Fox put his arms around her. He whispered into Maggie’s ear, “To feel that waking is another sleep that dreams it does not sleep and that death, which our flesh dreads, is that very death of every night which we call sleep… To transform the outrage of the years into a music, a rumor, a symbol … of such is Poetry, immortal and a pauper.”

She leaned back against him, her eyes thoughtful. “Is that Cooper?”

“No, it’s Borges,” he told her. He pointed. “Look. That’s poetry too. The moon. And the color of that sky. The Three Graces in the yard. The mountains looking like one of Anna’s paintings come to life.”

“Those are gemstone colors, not paintbox colors,” she said. She whispered into his ear, “The night, blue lapis. The mountain, onyx. Saguaro, verdigris within a copper dish of moon. The wind rustles dry mesquite. A coyote howls. A star falls. And the night cracks me open, with beauty sharp and poignant as grief. The night cracks me open, like a geode, exposing the crystal veins of God.”

“Is that Cooper then?” Fox asked.

She shook her head. “Only Maggie Black.”

Fox smiled and kissed her bare shoulder. “Come away from the window, Only-Maggie-Black. The saguaro won’t move while we’re watching them—and look, you can see they’re all ready to dance.”

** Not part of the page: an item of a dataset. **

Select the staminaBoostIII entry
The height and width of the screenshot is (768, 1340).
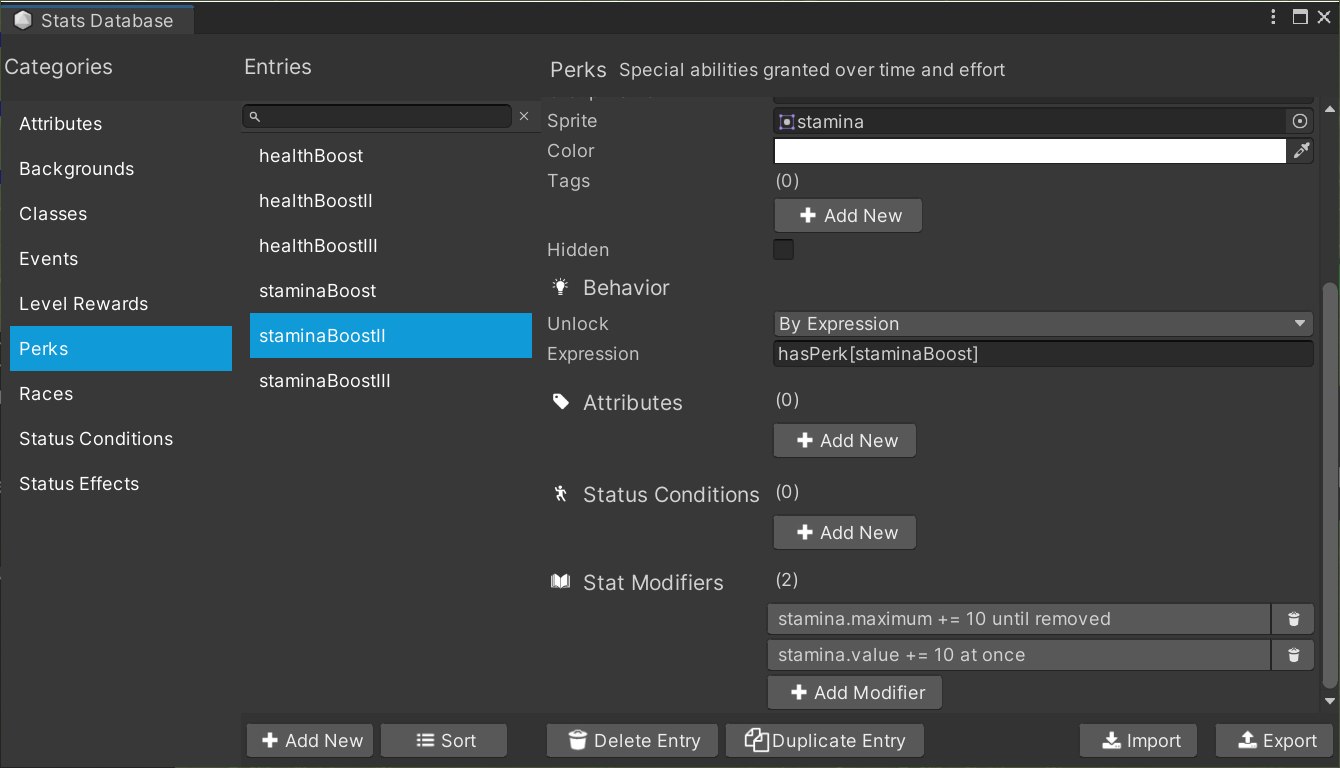coord(325,381)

She looked out the window one last time, and saw that they were indeed.

author’s note

The story of The Wood Wife was originally conceived for a series of novellas based on the magical artwork of British painter Brian Froud; over time, the original tale shape-shifted and became the novel herein. Despite the many changes since the story’s earliest conception, Brian’s beautiful art remains a strong influence throughout the text. I am grateful for his vision, his generosity, and his friendship.

I am also grateful to Patrick Nielsen Hayden, John Jarrold, Ellen Steiber and Delia Sherman for their insightful comments on the text; to my agent, Julie Fallowfield, and legal counsel, Mimi Panitch; to Robert Gould for conversations that sparked the character of Maggie Black; to Leigh Grossman and Keith Decandido for early encouragement; and to the following people who helped with fact-checking: Midori Snyder, Tania Yatskievyick, Dhevdhas Nair, Ian Brackenbury, Russell Stevens, and Ray Pepes. In addition, I owe deep thanks to the following people who—in various ways—opened my eyes to the beauty of the Sonoran desert: Beth Meacham and Tappan King, the Harlan family, Jim and Loma Griffith, Dick Laws and Marie Rogier, Jodi and Rupert Encinas, Elisabeth Roberts, and Munro Sickafoose, and, as always, my thanks to Thomas Canty for his faith.

I’m a newcomer to the Sonora, and only a part-time desert dweller at that. I strongly recommend the works of the Southwestern writers who know this beautiful region best, such as Edward Abbey, Charles Bowden, James Griffith, Janice Emily Bowers, and Gary Nabhan—as well as Hope Ryden’s extensive study of coyotes in the wild: God’s Dog.

—Terri Windling

Tucson, Arizona

and Devon, England

And it was at that age … Poetry arrived

in search of me. I don’t know, I don’t know where

it came from…

—Pablo Neruda

about the author

Writer, artist, critic, and editor, Terri Windling has nurtured the careers of many of fantasy’s most innovative writers, including Steven Brust, Charles de Lint, Emma Bull, and Sheri Tepper, and introduced many of fantasy’s most distinguished artists to the field, including Robert Gould and Thomas Canty. She has edited The Armless Maiden and Snow White, Blood Red, and other acclaimed anthologies; created several popular series such as the Fairy Tales novels and the Bordertown books; and coedits the annual Year’s Best Fantasy and Horror with Ellen Datlow.

She divides her time between Tucson, Arizona, and Devon, England.